Managing the threat from within

Managing the threat from within

As a business leader where do you see your areas of greatest risk? Is Brexit one of your major concerns, or are you more worried about supplier volatility? Perhaps competition from new entrants to the marketplace is a cause for disquiet, or maybe you see sustainability or global warming as a long-term threat to organisational growth.

Whatever your risk list, there is one potential risk which can all too easily slip under the radar; the risk from within. The challenge of managing insider threats, those perpetrated by current or former employees or stakeholders, was highlighted in a recent Southwest Police regional cyber crime unit briefing. Warning that “significant damage can be caused to a company from anyone who has, or at one time had, access to confidential or proprietary information” the briefing highlighted the problems which can arise when people misuse the access which they have been given to IT systems or processes.

Deliberate or accidental, risks arising from the behaviour of people within the organisation can be harder to detect; particularly if there is a deliberate attempt to circumvent internal processes and systems. And as the cyber briefing comments, the majority of security incidents can be traced back to human error in some capacity.

So how do businesses manage internal risk? Well apart from making sure that you check the credentials of new employees and change passwords as appropriate when people leave, Southwest Police have recommended some other areas for consideration. These start with considering the use of the principle of ‘least privilege’; only providing employees with access to data and systems which they will need in order to complete their role. Match this approach with a segregation of duties which requires more than one person to sign off on business sensitive processes and payments and you could reduce the chance of the breach being perpetrated by a single individual; particularly if you also instigate regular monitoring of work patterns in order to identify unusual behaviour.

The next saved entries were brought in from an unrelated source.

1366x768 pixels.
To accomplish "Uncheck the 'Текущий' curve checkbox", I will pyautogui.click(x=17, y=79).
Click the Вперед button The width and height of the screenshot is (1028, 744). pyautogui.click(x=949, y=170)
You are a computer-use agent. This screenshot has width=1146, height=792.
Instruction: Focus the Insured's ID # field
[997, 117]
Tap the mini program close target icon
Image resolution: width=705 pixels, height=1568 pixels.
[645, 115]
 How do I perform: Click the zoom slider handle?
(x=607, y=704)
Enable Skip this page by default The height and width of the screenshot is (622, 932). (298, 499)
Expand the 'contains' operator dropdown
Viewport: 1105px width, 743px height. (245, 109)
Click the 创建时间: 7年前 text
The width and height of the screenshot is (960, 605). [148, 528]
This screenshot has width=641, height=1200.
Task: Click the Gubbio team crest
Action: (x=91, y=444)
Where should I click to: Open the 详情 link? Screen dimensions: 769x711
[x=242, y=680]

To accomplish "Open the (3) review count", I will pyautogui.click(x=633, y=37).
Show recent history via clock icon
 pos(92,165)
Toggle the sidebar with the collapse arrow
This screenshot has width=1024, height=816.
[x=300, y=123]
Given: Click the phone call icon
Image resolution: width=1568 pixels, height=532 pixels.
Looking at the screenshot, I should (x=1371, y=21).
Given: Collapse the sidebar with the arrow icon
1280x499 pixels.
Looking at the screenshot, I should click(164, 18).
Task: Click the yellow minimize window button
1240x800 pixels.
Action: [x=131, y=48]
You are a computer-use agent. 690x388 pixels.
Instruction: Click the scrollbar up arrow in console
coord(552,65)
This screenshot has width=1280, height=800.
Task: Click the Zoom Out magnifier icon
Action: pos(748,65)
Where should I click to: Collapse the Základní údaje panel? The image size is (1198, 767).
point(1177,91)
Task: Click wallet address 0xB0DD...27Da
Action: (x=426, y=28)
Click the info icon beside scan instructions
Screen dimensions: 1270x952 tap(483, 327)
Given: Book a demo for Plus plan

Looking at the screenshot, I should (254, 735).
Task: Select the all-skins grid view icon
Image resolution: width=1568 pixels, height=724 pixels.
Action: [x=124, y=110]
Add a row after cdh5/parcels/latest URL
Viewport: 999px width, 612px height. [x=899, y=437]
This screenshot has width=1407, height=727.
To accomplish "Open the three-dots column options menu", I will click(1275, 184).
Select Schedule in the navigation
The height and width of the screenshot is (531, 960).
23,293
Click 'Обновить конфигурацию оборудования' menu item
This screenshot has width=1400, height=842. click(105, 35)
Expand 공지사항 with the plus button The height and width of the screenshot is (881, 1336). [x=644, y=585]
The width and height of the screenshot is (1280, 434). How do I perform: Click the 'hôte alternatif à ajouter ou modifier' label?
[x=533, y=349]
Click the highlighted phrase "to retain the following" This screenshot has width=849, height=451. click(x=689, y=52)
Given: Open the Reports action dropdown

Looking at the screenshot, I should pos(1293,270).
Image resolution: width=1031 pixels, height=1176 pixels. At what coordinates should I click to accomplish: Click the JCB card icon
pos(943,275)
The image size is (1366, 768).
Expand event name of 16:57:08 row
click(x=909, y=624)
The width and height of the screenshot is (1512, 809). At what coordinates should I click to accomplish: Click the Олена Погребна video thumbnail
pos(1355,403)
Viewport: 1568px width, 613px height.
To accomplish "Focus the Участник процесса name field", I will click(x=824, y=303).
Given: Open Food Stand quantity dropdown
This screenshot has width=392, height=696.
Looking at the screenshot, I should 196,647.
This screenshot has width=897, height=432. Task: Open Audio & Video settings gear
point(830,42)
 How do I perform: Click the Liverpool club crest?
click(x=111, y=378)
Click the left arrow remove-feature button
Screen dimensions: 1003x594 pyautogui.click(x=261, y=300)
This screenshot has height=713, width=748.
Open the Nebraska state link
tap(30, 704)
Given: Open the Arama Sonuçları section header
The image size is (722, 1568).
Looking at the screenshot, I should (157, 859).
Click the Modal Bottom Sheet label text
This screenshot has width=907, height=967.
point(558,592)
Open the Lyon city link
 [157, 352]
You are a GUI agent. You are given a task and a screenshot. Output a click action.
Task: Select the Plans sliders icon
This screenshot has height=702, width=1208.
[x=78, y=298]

Other suggestions include implementation of regular cyber training. This should not only cover the more obvious areas such as phishing and business email compromise but also raise awareness about social engineering in which attackers can ensnare employees into revealing sensitive information. Not only does cyber training raise awareness, it also acts as the focal point for a business wide discussion in which employees are encouraged to take ownership of cyber risk and to report any concerns which they may have.

Risk management is one of the key responsibilities of a company board. When you are drawing up your risk matrix, this is a timely warning not to neglect the threat from within.